What you will do: Skipping each picture, output the entries exactly as they stand below.

***

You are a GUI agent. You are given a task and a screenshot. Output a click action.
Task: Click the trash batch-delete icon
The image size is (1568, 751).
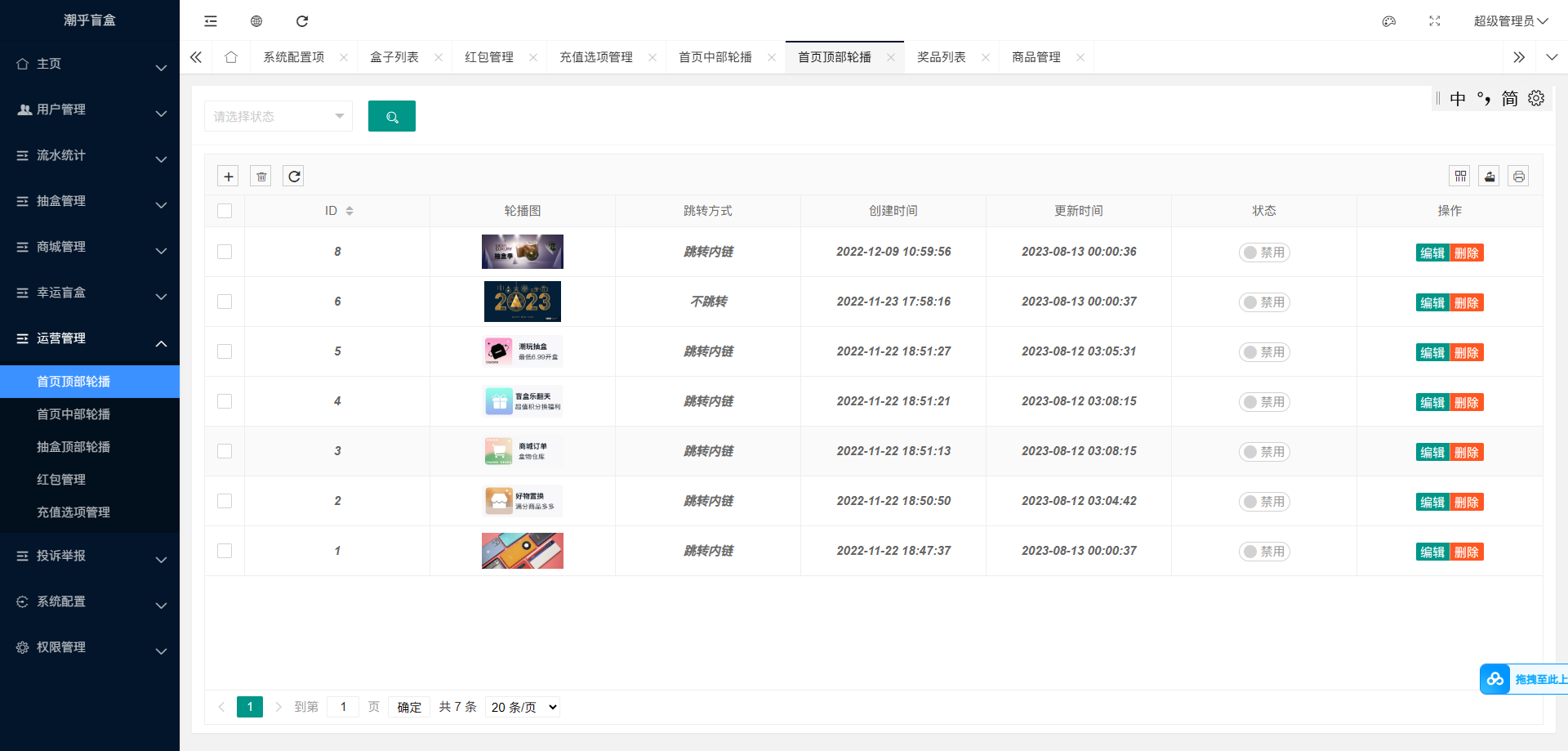pyautogui.click(x=261, y=177)
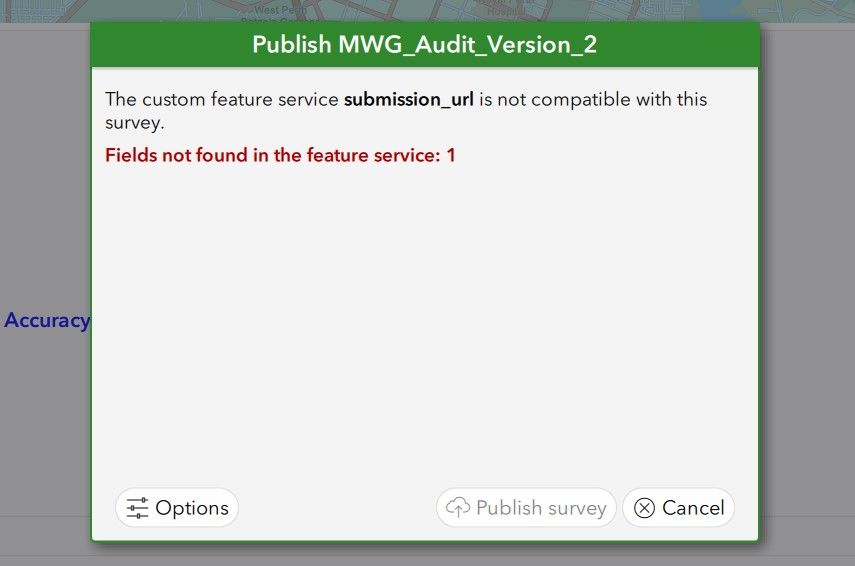Click the Accuracy label behind the dialog

coord(46,321)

***

Result:
You are a GUI agent. You are given a task and a screenshot. Output a click action.
Task: Click the trash batch-delete icon
The image size is (1568, 751).
pyautogui.click(x=261, y=177)
Click the Accuracy label behind the dialog

coord(46,321)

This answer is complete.